▶ [Task requirements] Rewrite these entries with every "floppy icon" changed to "disk icon", leaving all else unchanged.

▶ [Dataset entries]
_ _ _ _ _

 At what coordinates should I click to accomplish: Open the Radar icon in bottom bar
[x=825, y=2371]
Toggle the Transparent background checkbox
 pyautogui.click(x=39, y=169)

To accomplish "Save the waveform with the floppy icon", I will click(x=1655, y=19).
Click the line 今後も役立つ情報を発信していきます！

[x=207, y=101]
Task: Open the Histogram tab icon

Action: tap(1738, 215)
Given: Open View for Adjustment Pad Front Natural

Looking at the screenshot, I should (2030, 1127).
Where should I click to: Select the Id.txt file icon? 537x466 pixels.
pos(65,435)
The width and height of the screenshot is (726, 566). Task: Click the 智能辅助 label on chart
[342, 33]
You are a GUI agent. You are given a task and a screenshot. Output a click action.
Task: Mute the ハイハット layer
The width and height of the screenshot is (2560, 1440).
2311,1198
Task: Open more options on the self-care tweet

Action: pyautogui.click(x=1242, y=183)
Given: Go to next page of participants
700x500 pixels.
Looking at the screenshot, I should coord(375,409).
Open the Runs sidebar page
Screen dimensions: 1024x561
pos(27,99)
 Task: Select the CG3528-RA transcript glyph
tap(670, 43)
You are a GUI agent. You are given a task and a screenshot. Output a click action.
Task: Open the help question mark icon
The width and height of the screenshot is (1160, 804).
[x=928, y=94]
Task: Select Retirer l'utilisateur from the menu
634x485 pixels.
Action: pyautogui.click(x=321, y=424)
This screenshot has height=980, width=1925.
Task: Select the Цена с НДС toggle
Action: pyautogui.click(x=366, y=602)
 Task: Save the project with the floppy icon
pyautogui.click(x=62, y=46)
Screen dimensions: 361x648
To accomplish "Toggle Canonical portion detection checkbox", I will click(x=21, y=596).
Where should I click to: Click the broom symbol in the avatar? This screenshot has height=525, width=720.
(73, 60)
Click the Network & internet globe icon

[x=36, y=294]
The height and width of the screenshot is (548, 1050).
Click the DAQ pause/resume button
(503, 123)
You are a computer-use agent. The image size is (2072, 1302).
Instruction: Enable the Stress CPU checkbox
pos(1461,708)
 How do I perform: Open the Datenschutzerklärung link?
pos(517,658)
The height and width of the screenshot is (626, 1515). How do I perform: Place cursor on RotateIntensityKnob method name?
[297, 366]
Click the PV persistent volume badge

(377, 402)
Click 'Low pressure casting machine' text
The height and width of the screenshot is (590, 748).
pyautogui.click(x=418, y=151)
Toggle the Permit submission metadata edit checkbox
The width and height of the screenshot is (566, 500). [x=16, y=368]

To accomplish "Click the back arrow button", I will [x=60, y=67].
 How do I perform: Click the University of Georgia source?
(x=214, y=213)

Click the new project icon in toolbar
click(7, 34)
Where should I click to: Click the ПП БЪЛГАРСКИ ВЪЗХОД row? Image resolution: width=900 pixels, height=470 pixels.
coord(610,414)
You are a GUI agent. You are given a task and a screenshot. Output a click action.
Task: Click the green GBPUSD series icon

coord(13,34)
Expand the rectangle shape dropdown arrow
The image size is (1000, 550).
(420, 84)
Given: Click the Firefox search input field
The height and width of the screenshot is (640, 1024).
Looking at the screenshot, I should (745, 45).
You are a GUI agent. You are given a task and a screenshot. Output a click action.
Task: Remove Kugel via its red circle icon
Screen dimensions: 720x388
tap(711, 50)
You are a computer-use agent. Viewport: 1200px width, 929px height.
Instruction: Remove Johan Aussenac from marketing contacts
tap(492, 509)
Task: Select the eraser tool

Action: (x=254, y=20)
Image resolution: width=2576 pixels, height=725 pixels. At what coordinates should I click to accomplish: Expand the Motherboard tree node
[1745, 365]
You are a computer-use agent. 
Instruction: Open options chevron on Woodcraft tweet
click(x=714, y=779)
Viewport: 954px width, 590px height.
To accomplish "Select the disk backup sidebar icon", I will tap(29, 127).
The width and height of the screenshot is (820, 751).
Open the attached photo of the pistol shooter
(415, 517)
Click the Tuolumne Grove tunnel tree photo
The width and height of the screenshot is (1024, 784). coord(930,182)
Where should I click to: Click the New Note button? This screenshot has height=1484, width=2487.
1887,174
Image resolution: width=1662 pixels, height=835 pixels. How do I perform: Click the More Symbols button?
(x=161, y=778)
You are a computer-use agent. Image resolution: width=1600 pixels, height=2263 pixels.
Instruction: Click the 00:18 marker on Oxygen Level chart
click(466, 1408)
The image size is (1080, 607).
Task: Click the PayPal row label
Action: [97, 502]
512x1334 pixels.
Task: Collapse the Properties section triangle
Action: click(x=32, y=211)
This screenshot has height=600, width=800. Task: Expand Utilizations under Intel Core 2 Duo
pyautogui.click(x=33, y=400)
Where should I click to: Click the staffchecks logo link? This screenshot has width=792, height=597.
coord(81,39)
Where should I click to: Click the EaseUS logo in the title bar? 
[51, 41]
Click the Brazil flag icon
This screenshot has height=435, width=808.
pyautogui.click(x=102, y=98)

_ _ _ _ _

▶ [Written solution]
 At what coordinates should I click to accomplish: Open the Radar icon in bottom bar
[x=825, y=2371]
Toggle the Transparent background checkbox
 pyautogui.click(x=39, y=169)

To accomplish "Save the waveform with the disk icon", I will click(x=1655, y=19).
Click the line 今後も役立つ情報を発信していきます！

[x=207, y=101]
Task: Open the Histogram tab icon

Action: tap(1738, 215)
Given: Open View for Adjustment Pad Front Natural

Looking at the screenshot, I should (2030, 1127).
Where should I click to: Select the Id.txt file icon? 537x466 pixels.
pos(65,435)
The width and height of the screenshot is (726, 566). Task: Click the 智能辅助 label on chart
[342, 33]
You are a GUI agent. You are given a task and a screenshot. Output a click action.
Task: Mute the ハイハット layer
The width and height of the screenshot is (2560, 1440).
2311,1198
Task: Open more options on the self-care tweet

Action: pyautogui.click(x=1242, y=183)
Given: Go to next page of participants
700x500 pixels.
Looking at the screenshot, I should coord(375,409).
Open the Runs sidebar page
Screen dimensions: 1024x561
pos(27,99)
 Task: Select the CG3528-RA transcript glyph
tap(670, 43)
You are a GUI agent. You are given a task and a screenshot. Output a click action.
Task: Open the help question mark icon
The width and height of the screenshot is (1160, 804).
[x=928, y=94]
Task: Select Retirer l'utilisateur from the menu
634x485 pixels.
Action: pyautogui.click(x=321, y=424)
This screenshot has height=980, width=1925.
Task: Select the Цена с НДС toggle
Action: pyautogui.click(x=366, y=602)
 Task: Save the project with the disk icon
pyautogui.click(x=62, y=46)
Screen dimensions: 361x648
To accomplish "Toggle Canonical portion detection checkbox", I will click(x=21, y=596).
Where should I click to: Click the broom symbol in the avatar? This screenshot has height=525, width=720.
(73, 60)
Click the Network & internet globe icon

[x=36, y=294]
The height and width of the screenshot is (548, 1050).
Click the DAQ pause/resume button
(503, 123)
You are a computer-use agent. The image size is (2072, 1302).
Instruction: Enable the Stress CPU checkbox
pos(1461,708)
 How do I perform: Open the Datenschutzerklärung link?
pos(517,658)
The height and width of the screenshot is (626, 1515). How do I perform: Place cursor on RotateIntensityKnob method name?
[297, 366]
Click the PV persistent volume badge

(377, 402)
Click 'Low pressure casting machine' text
The height and width of the screenshot is (590, 748).
pyautogui.click(x=418, y=151)
Toggle the Permit submission metadata edit checkbox
The width and height of the screenshot is (566, 500). [x=16, y=368]

To accomplish "Click the back arrow button", I will [x=60, y=67].
 How do I perform: Click the University of Georgia source?
(x=214, y=213)

Click the new project icon in toolbar
click(7, 34)
Where should I click to: Click the ПП БЪЛГАРСКИ ВЪЗХОД row? Image resolution: width=900 pixels, height=470 pixels.
coord(610,414)
You are a GUI agent. You are given a task and a screenshot. Output a click action.
Task: Click the green GBPUSD series icon

coord(13,34)
Expand the rectangle shape dropdown arrow
The image size is (1000, 550).
(420, 84)
Given: Click the Firefox search input field
The height and width of the screenshot is (640, 1024).
Looking at the screenshot, I should (745, 45).
You are a GUI agent. You are given a task and a screenshot. Output a click action.
Task: Remove Kugel via its red circle icon
Screen dimensions: 720x388
tap(711, 50)
You are a computer-use agent. Viewport: 1200px width, 929px height.
Instruction: Remove Johan Aussenac from marketing contacts
tap(492, 509)
Task: Select the eraser tool

Action: (x=254, y=20)
Image resolution: width=2576 pixels, height=725 pixels. At what coordinates should I click to accomplish: Expand the Motherboard tree node
[1745, 365]
You are a computer-use agent. 
Instruction: Open options chevron on Woodcraft tweet
click(x=714, y=779)
Viewport: 954px width, 590px height.
To accomplish "Select the disk backup sidebar icon", I will tap(29, 127).
The width and height of the screenshot is (820, 751).
Open the attached photo of the pistol shooter
(415, 517)
Click the Tuolumne Grove tunnel tree photo
The width and height of the screenshot is (1024, 784). coord(930,182)
Where should I click to: Click the New Note button? This screenshot has height=1484, width=2487.
1887,174
Image resolution: width=1662 pixels, height=835 pixels. How do I perform: Click the More Symbols button?
(x=161, y=778)
You are a computer-use agent. Image resolution: width=1600 pixels, height=2263 pixels.
Instruction: Click the 00:18 marker on Oxygen Level chart
click(466, 1408)
The image size is (1080, 607).
Task: Click the PayPal row label
Action: [97, 502]
512x1334 pixels.
Task: Collapse the Properties section triangle
Action: click(x=32, y=211)
This screenshot has height=600, width=800. Task: Expand Utilizations under Intel Core 2 Duo
pyautogui.click(x=33, y=400)
Where should I click to: Click the staffchecks logo link? This screenshot has width=792, height=597.
coord(81,39)
Where should I click to: Click the EaseUS logo in the title bar? 
[51, 41]
Click the Brazil flag icon
This screenshot has height=435, width=808.
pyautogui.click(x=102, y=98)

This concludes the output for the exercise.